• [WHAT IS NEEDED] What is needed is an exact copy of every line from the one with "Image resolution: width=919" to the end of the entries below, without the pictures.

Records from a data collection
+ + + +

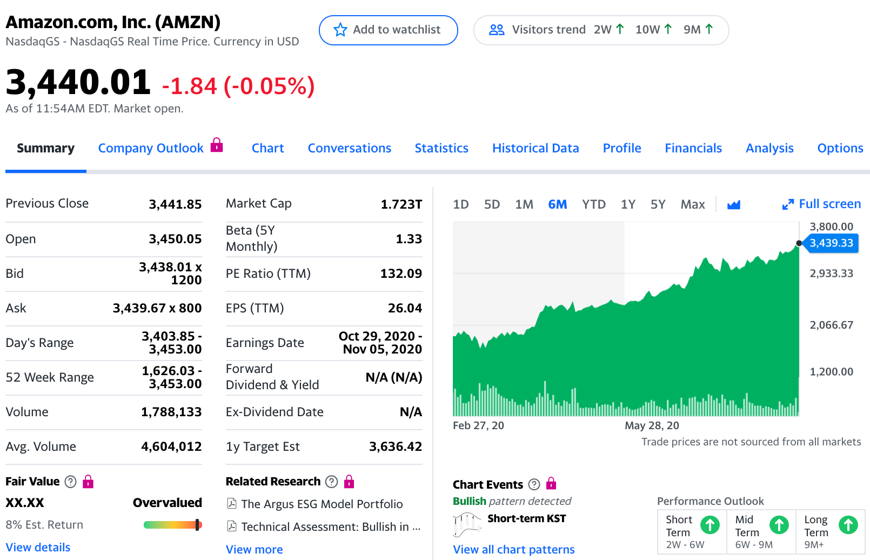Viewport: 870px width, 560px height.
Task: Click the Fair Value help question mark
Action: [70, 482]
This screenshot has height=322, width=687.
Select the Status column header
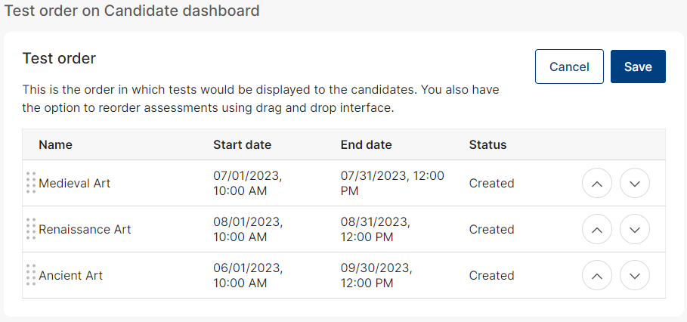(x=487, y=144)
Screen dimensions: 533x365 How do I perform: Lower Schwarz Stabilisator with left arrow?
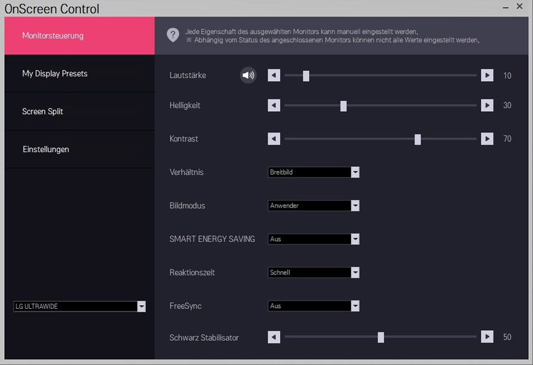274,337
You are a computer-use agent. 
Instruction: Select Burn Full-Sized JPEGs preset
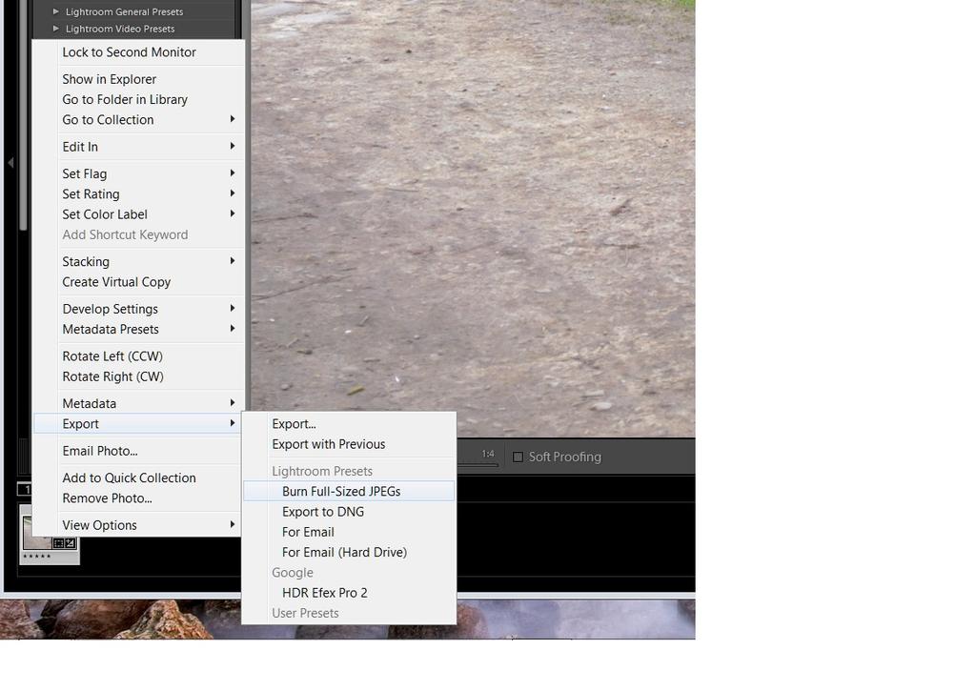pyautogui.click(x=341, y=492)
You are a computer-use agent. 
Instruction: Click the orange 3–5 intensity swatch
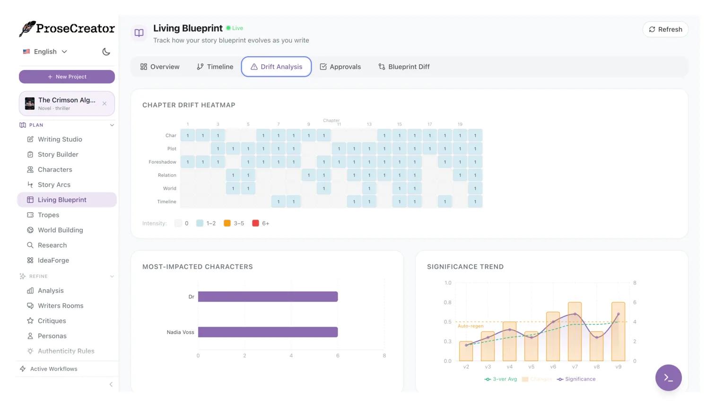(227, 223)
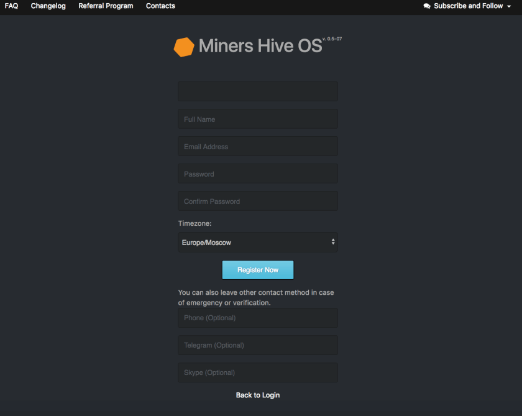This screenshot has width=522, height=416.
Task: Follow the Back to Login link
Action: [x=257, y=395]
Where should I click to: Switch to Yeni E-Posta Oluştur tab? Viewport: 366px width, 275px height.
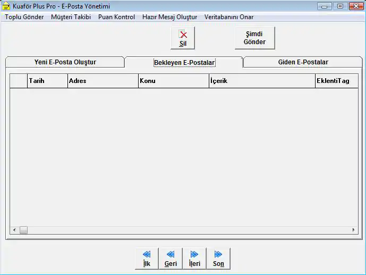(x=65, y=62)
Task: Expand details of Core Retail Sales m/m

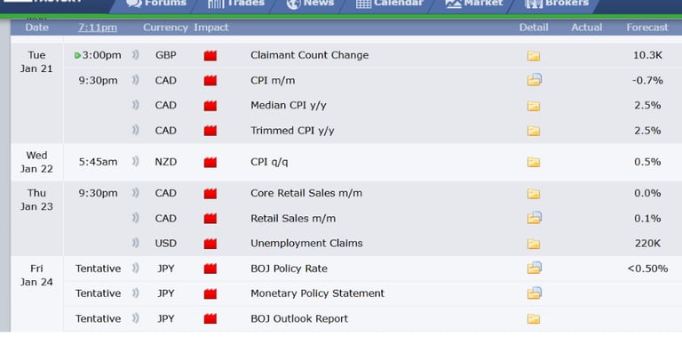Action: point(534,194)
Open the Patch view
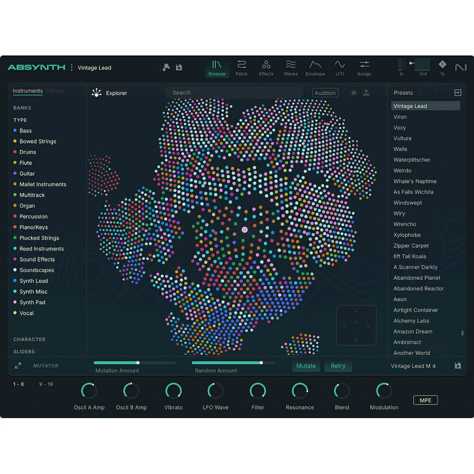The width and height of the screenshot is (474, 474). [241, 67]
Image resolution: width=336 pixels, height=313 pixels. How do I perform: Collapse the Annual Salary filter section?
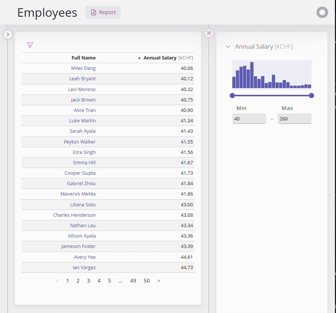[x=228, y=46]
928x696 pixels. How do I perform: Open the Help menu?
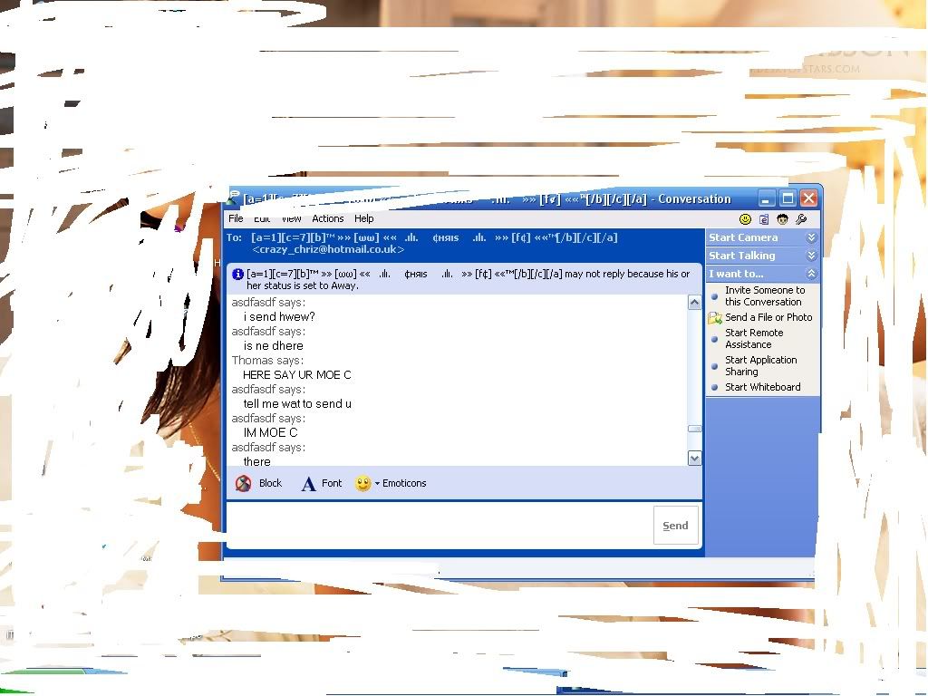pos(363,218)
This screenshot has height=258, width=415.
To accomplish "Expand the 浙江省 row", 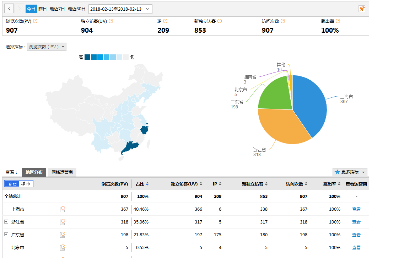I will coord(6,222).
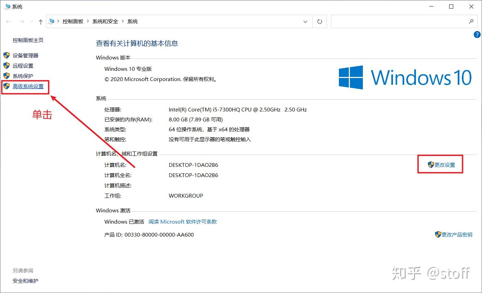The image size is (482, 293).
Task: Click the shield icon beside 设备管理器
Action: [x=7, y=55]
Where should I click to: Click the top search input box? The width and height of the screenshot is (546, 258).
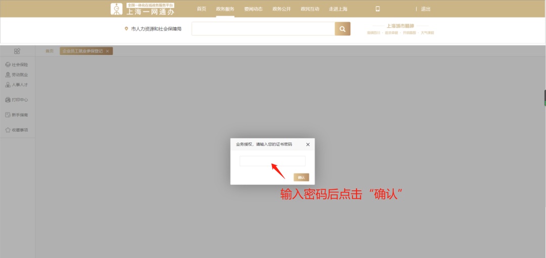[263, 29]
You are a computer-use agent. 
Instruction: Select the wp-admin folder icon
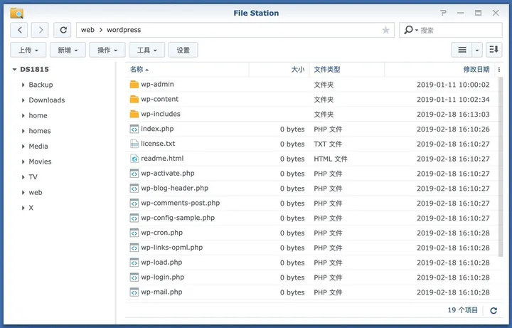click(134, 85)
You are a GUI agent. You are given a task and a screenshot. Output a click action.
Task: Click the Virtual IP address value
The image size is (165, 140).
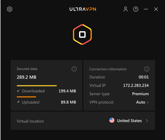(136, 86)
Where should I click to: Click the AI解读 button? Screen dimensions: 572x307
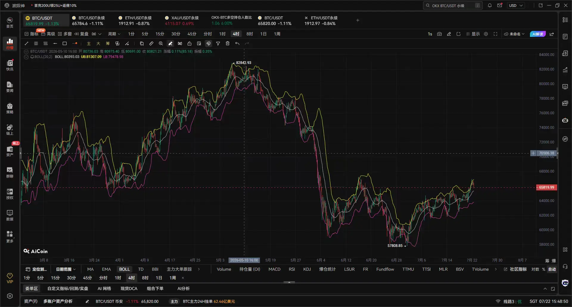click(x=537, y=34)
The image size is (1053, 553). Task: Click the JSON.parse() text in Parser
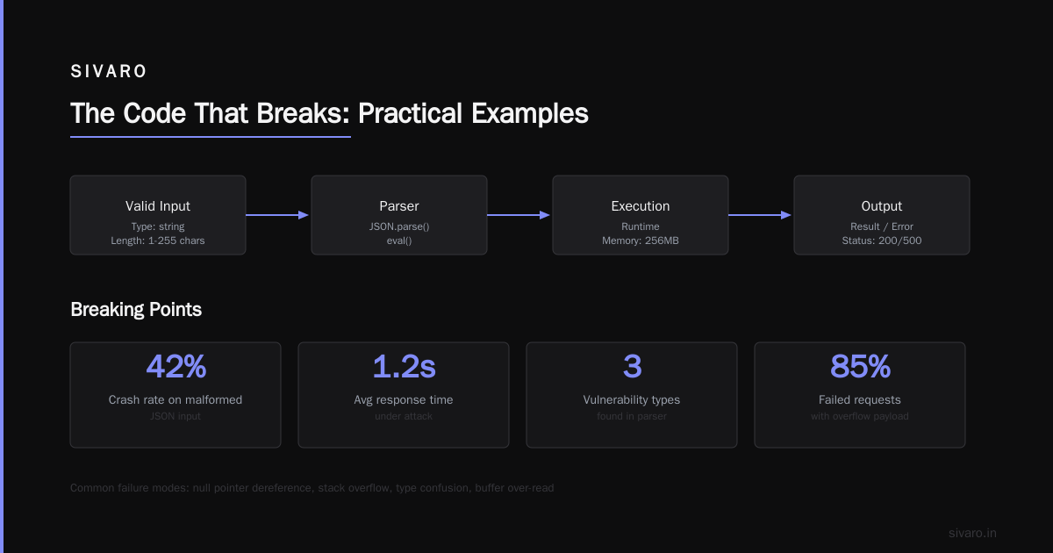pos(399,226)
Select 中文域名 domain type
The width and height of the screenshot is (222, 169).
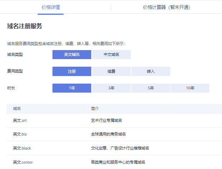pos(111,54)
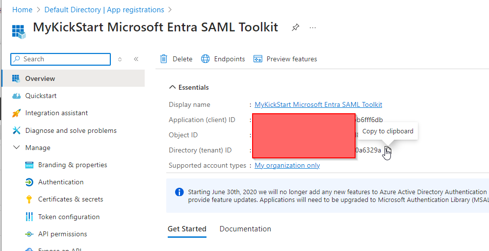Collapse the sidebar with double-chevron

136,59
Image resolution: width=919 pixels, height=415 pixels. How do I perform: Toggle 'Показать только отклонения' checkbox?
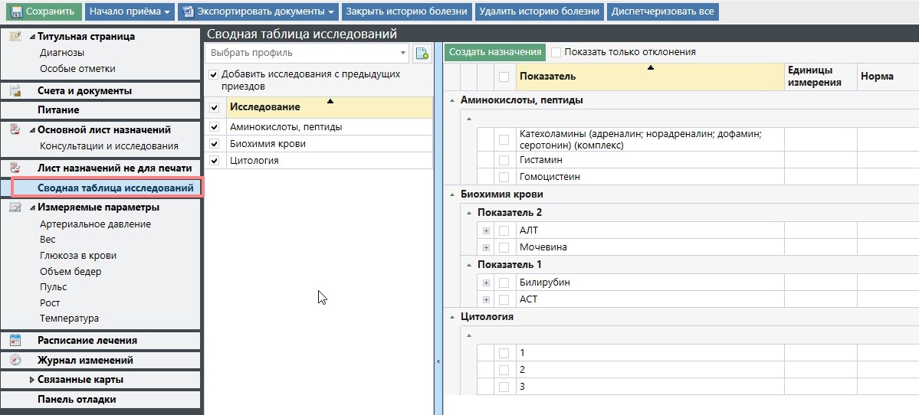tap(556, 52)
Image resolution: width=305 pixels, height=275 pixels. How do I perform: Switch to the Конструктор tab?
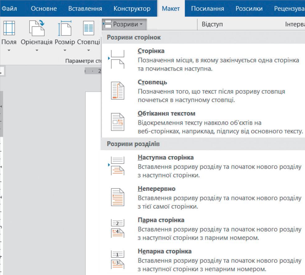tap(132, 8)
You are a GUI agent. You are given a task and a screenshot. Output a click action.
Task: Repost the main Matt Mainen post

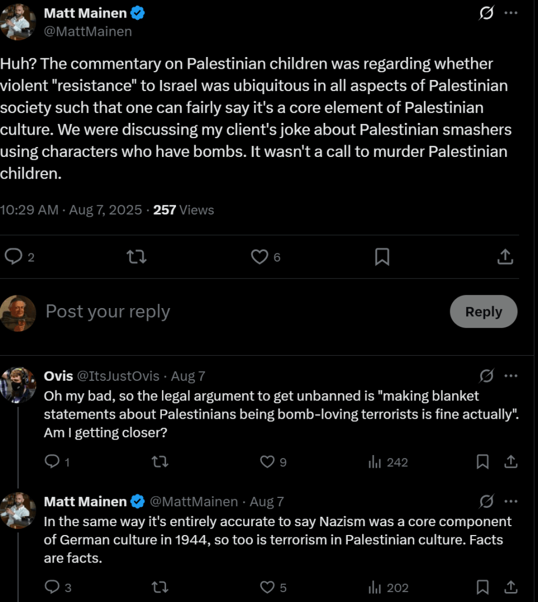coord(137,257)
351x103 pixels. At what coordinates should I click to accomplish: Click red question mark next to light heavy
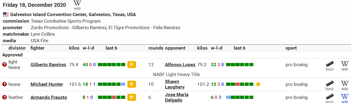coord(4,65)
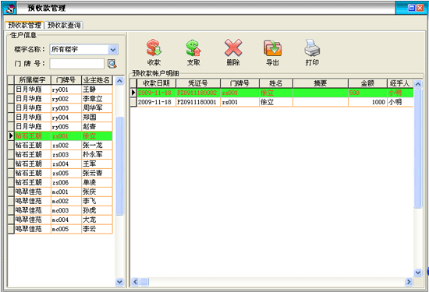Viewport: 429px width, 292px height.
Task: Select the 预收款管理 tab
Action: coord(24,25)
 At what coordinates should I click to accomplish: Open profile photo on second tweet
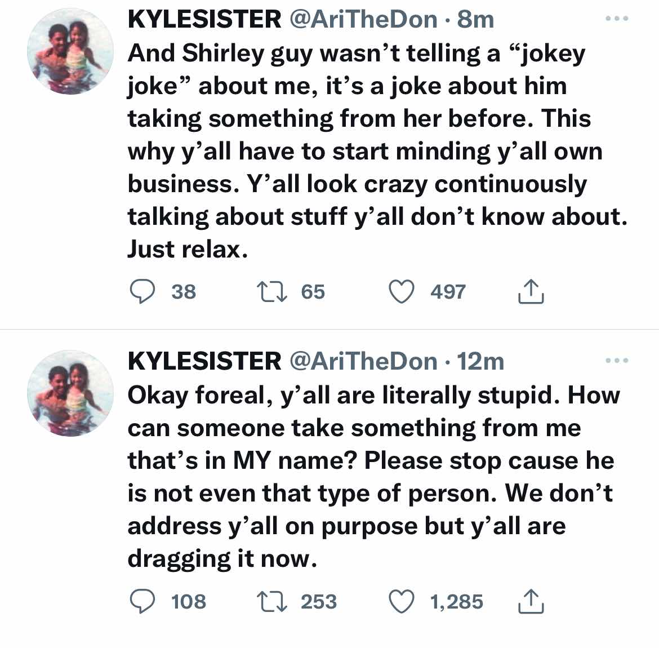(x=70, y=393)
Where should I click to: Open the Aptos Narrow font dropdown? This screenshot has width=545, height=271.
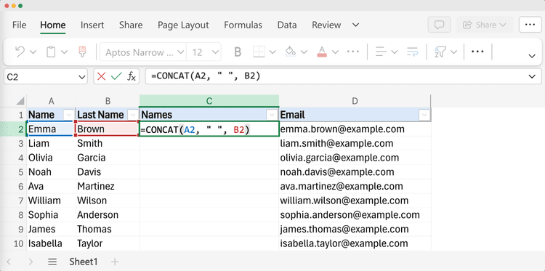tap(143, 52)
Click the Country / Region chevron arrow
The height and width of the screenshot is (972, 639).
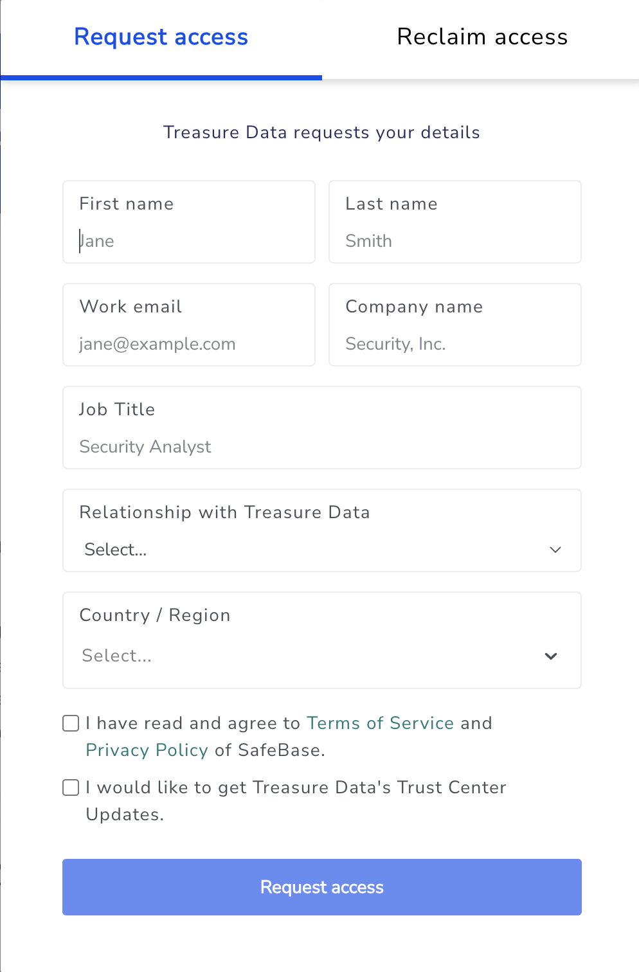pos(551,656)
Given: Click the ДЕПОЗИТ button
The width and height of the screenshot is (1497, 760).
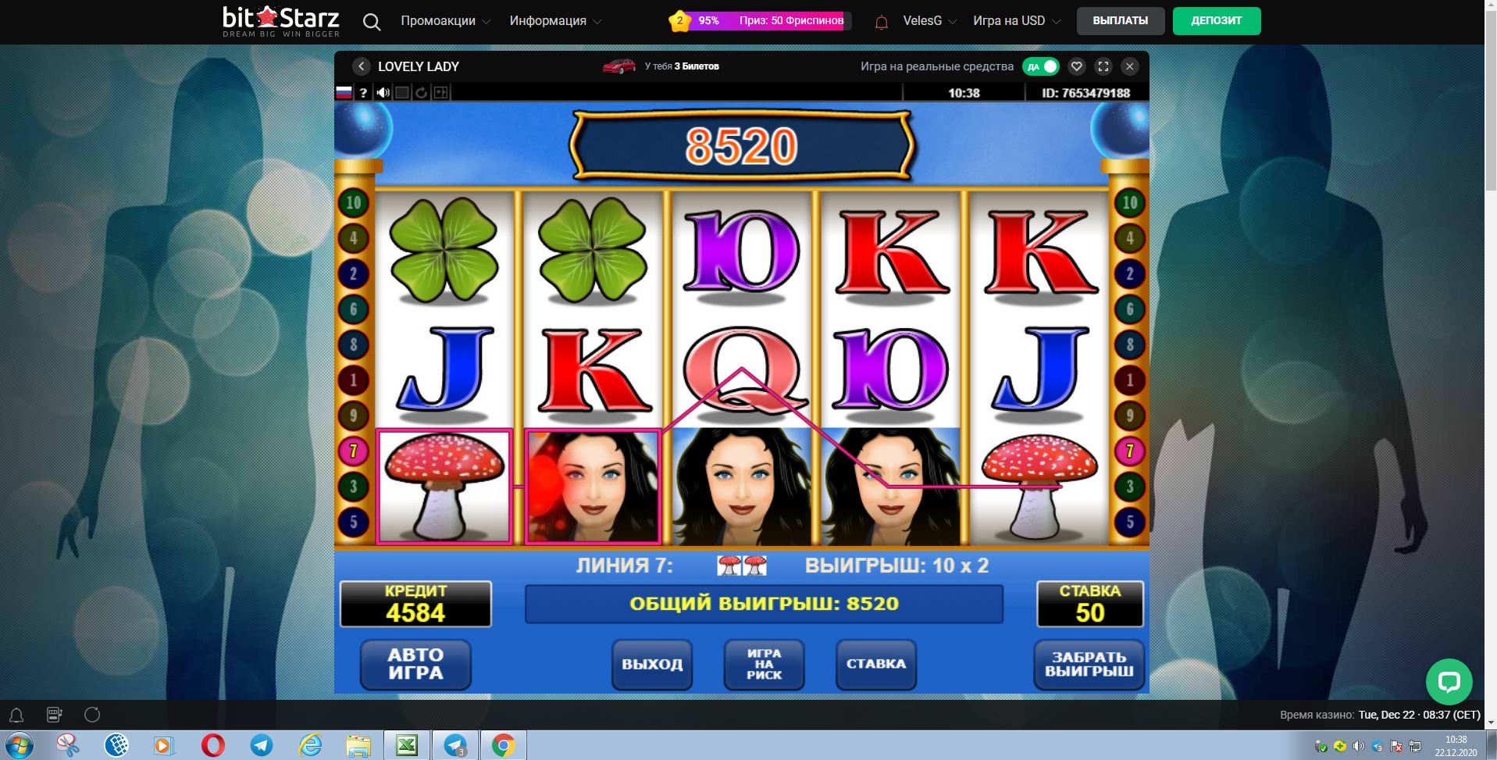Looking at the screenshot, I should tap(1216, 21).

+ + + +

• [SOLUTION FOR THIS TASK]
Image resolution: width=919 pixels, height=415 pixels. How do I perform: Toggle 'Показать только отклонения' checkbox?
tap(556, 52)
Image resolution: width=305 pixels, height=275 pixels. How do I perform: Switch to the Конструктор tab?
tap(132, 8)
You are a GUI agent. You are given a task and a screenshot. Output a click action.
Task: Repost the main Matt Mainen post

coord(137,257)
351x103 pixels. At what coordinates should I click to accomplish: Click red question mark next to light heavy
coord(4,65)
Viewport: 429px width, 292px height.
Task: Select the 预收款管理 tab
Action: coord(24,25)
 At what coordinates should I click to accomplish: Open profile photo on second tweet
(x=70, y=393)
Where should I click to: Open the Aptos Narrow font dropdown? This screenshot has width=545, height=271.
tap(143, 52)
Click the Country / Region chevron arrow
The height and width of the screenshot is (972, 639).
pos(551,656)
Given: Click the ДЕПОЗИТ button
The width and height of the screenshot is (1497, 760).
Looking at the screenshot, I should tap(1216, 21).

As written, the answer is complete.